Mais en définitive, c’est la vie du Peuple de Dieu, un peuple en marche – en exode et peut-être même en exil aujourd’hui - au milieu d’un monde parfois hostile et souvent étranger à sa quête de la cité céleste, qui à chaque époque, constitue le critère ultime de la vérité de l’actualisation de la Tradition. C’est dans cette ligne de recherche sur les questions pastorales actuelles, mais avec le propos de manifester en profondeur les questions que pose le champ pastoral, que ce numéro prend place.
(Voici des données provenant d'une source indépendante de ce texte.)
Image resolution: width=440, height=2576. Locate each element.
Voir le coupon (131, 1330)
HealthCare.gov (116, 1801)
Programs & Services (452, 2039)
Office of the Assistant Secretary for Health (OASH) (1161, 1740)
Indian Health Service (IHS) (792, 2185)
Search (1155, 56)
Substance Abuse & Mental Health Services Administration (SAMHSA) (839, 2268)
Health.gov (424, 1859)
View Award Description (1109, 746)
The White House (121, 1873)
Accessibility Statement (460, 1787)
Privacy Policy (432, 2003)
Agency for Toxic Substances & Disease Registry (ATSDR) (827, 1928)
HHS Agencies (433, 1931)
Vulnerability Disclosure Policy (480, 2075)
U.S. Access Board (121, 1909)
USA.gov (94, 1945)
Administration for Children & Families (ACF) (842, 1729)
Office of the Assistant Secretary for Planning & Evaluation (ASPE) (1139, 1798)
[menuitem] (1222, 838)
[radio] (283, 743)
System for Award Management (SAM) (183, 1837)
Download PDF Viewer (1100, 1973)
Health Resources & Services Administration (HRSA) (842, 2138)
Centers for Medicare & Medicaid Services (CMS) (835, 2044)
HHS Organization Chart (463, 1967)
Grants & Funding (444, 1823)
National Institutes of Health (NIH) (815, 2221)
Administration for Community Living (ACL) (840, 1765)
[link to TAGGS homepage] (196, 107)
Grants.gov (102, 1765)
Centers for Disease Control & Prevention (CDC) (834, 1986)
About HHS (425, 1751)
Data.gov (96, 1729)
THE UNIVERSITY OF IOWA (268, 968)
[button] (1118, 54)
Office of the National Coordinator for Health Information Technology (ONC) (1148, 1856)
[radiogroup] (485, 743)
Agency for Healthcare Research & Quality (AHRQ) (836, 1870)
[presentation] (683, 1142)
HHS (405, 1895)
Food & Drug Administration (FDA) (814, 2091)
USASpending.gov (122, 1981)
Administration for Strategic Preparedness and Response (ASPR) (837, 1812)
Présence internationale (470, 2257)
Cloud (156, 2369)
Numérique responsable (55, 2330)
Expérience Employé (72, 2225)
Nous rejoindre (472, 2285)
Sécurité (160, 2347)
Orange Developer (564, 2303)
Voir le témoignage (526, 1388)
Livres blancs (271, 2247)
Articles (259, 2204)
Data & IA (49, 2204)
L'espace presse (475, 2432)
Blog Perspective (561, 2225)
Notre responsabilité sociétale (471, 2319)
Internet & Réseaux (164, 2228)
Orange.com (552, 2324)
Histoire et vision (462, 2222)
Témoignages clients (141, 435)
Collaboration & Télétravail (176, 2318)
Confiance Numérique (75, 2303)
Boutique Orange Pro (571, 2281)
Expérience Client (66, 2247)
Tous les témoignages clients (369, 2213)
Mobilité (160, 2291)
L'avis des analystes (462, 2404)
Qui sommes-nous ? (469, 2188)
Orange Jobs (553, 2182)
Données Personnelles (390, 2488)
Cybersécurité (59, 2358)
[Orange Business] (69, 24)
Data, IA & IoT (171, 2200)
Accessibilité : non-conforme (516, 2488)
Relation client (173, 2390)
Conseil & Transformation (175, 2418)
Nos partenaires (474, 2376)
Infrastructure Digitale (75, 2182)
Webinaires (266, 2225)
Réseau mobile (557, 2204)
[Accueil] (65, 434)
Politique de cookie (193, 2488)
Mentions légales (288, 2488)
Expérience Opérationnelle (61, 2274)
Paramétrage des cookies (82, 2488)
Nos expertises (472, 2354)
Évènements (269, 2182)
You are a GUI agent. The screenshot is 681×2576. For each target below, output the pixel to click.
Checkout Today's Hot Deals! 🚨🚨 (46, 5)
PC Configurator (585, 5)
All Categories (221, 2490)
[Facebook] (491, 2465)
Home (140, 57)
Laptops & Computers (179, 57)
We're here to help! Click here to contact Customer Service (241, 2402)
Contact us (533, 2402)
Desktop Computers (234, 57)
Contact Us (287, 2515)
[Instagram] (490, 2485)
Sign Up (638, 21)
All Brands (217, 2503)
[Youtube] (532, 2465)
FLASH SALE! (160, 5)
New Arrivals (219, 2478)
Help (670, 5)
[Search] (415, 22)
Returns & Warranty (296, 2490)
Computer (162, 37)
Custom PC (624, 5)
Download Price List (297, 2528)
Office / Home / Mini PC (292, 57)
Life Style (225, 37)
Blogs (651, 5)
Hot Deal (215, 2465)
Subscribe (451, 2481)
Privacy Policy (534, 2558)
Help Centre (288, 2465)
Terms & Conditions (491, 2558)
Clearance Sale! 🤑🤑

Les articles de S. Bénédicte Mariolle et de l’abbé Patrick Gorce, deux liturgistes appartenant à une nouvelle génération, se rejoignent en profondeur non seulement en raison du sujet traité, la question de la crémation, mais aussi de l’approche que ces deux auteurs essaient de mettre en œuvre. Prenant au sérieux une pratique, celle de la crémation, la première à travers un questionnement théologique, et le second avec une approche philosophique, tentent de mettre en lumière les questions que pose à la tradition anthropologique et théologique qui sous-tend les rites funéraires chrétiens, la montée en Occident de la pratique de la crémation.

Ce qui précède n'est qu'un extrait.